We compared the prognostic value of conventional cytogenetic analysis and established factors such as beta2-microglobulin and plasma cell labeling index in 70 patients undergoing autologous blood cell transplantation for multiple myeloma. Patients underwent transplantation 5 to 88 months (median, 20 months) after the initial diagnosis of myeloma. Factors studied were age, sex, beta2-microglobulin, response to prior therapy, plasma cell labeling index, cytogenetic analysis, bone marrow plasma cell percentage, lactate dehydrogenase and C-reactive protein. Twenty-eight of 65 patients (43%) had abnormal marrow cytogenetics. Overall survival measured from transplantation was significantly better in patients with normal cytogenetics than in those with abnormal cytogenetics (median survival, 25 vs 12 months, P = 0.003). Progression-free survival was better, with median times of 12 vs7 months, respectively (P = 0.005); overall survival measured from the time myeloma was first diagnosed was also longer, with median survivals of 62 and 39 months, respectively (P = 0.001).

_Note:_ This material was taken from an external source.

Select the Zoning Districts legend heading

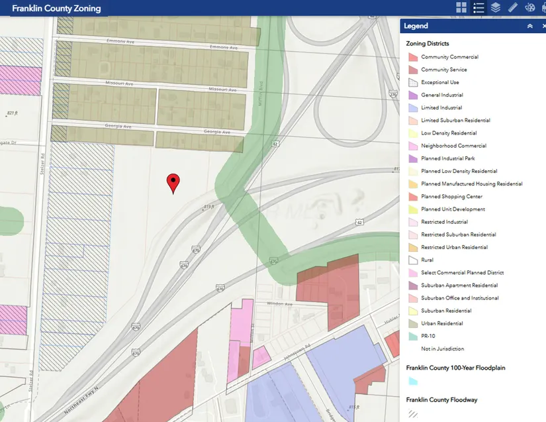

Median plasma cell labeling index was 1.5% in patients with abnormal cytogenetics and 0. 2% in those with normal cytogenetics (P < 0.001). Abnormal bone marrow cytogenetics predict poor survival after blood cell transplantation for myeloma. There is a significant correlation between abnormal cytogenetics and high plasma cell labeling index, suggesting that certain cytogenetic abnormalities may offer a proliferative advantage to myeloma cells.